The reason behind this:
It is well known, that $$ B_{t}-\underbrace{\lambda\int_{0}^{t}B_{s}ds}_{A_t} $$ is a Martingale, where $A_{t}$ is a strictly increasing continuous process . Hence $A_t$ is the compensator of $B_t$, which is a counting process, since $A_0=0$ the representation is unique. Since $A_t$ is continuous, $B_t$ is quasi-left-continuous. For a quasi-left-continuous counting process $B_t$ with compensator $A_t$ define the stopping time $$ \tau_t:=\inf\{s\geq 0:A_s>t\} $$ Then $B_{\tau_t}$ is poisson process with rate 1, see Theorem 5 here. The relation is $\lambda K_t=A_t$. As Did mentions, it holds $$ \sigma_{t}=\tau_{\lambda t}. $$
There are some problems considering the starting value $B_{0}=x$, since a poisson-prozess starts at 0. So can we think of $B_{\sigma_t}$ as a Poisson-Prozess starting at $x$?
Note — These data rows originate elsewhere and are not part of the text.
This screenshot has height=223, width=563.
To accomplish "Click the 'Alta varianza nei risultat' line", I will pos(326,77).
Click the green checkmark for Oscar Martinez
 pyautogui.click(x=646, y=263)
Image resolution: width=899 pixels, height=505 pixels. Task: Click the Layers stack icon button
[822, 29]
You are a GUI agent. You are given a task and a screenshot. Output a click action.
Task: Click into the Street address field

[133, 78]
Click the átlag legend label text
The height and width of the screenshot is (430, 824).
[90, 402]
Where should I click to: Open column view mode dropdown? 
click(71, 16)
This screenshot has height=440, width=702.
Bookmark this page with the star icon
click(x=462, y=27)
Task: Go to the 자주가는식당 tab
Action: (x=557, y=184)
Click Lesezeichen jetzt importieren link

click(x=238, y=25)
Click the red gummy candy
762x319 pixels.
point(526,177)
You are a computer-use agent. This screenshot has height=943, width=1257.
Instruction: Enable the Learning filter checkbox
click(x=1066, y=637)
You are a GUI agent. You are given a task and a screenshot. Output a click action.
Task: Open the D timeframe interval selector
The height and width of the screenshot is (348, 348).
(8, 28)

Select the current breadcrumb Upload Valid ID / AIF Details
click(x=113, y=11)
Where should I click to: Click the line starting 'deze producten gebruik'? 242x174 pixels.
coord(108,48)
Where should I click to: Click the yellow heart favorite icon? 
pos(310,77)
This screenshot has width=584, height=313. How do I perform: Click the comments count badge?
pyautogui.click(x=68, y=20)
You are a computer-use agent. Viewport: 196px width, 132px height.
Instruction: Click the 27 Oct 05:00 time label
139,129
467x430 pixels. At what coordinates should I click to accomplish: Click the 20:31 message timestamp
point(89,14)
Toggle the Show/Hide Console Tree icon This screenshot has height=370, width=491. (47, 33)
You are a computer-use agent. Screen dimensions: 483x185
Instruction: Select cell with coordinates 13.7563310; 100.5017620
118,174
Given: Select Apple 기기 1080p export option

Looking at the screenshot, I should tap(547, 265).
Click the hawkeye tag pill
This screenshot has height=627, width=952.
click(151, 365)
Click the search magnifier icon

If this is not valid, then we just consider $\tilde{B_t}=B_{t}-B_{0}$ (which is the classical counting process starting at 0, which counts the births) and the martingale is $$ B_{t}-B_{0}-\lambda \int_{0}^{t}B_sds $$ With the same argumentation as above and same defined stopping time $\tau_{t}$ then least $\tilde{B}_{\tau_{t}}$ is a poisson process with rate 1. Since $\tilde{B}_{\lambda \tau_t}=\tilde{B}_{\sigma_{t}}$, our process $(\tilde{B}_{\sigma_{t}})_{t\geq 0}$ is a poisson-process with rate $\lambda$.